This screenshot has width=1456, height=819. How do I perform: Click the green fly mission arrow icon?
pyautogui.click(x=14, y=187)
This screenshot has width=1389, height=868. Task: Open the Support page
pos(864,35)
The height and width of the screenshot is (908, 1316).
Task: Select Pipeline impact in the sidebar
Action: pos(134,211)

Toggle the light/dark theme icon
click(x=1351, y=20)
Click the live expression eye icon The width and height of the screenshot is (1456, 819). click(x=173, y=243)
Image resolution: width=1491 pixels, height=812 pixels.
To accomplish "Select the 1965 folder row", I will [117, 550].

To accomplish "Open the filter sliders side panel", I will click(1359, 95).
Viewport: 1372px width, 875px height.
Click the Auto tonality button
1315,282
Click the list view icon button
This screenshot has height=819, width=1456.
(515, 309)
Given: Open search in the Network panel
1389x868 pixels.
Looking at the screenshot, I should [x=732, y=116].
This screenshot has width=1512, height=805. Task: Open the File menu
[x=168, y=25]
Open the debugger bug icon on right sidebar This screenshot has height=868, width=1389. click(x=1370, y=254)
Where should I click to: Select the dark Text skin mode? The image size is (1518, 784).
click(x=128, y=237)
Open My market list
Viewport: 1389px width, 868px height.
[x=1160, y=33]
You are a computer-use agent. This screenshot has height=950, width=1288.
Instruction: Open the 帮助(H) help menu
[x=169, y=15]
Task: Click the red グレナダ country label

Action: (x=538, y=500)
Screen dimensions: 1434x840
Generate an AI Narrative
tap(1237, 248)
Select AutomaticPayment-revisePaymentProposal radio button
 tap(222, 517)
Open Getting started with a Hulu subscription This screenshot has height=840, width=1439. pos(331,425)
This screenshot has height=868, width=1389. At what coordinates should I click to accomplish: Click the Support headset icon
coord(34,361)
----
> **What is expected**
From the entries above, extract only the lines running from the one containing "Where should I" through the one containing "Open Getting started", inclusive.

> **Written solution**
Where should I click to: Select the dark Text skin mode? The image size is (1518, 784).
click(x=128, y=237)
Open My market list
Viewport: 1389px width, 868px height.
[x=1160, y=33]
You are a computer-use agent. This screenshot has height=950, width=1288.
Instruction: Open the 帮助(H) help menu
[x=169, y=15]
Task: Click the red グレナダ country label

Action: (x=538, y=500)
Screen dimensions: 1434x840
Generate an AI Narrative
tap(1237, 248)
Select AutomaticPayment-revisePaymentProposal radio button
 tap(222, 517)
Open Getting started with a Hulu subscription This screenshot has height=840, width=1439. pos(331,425)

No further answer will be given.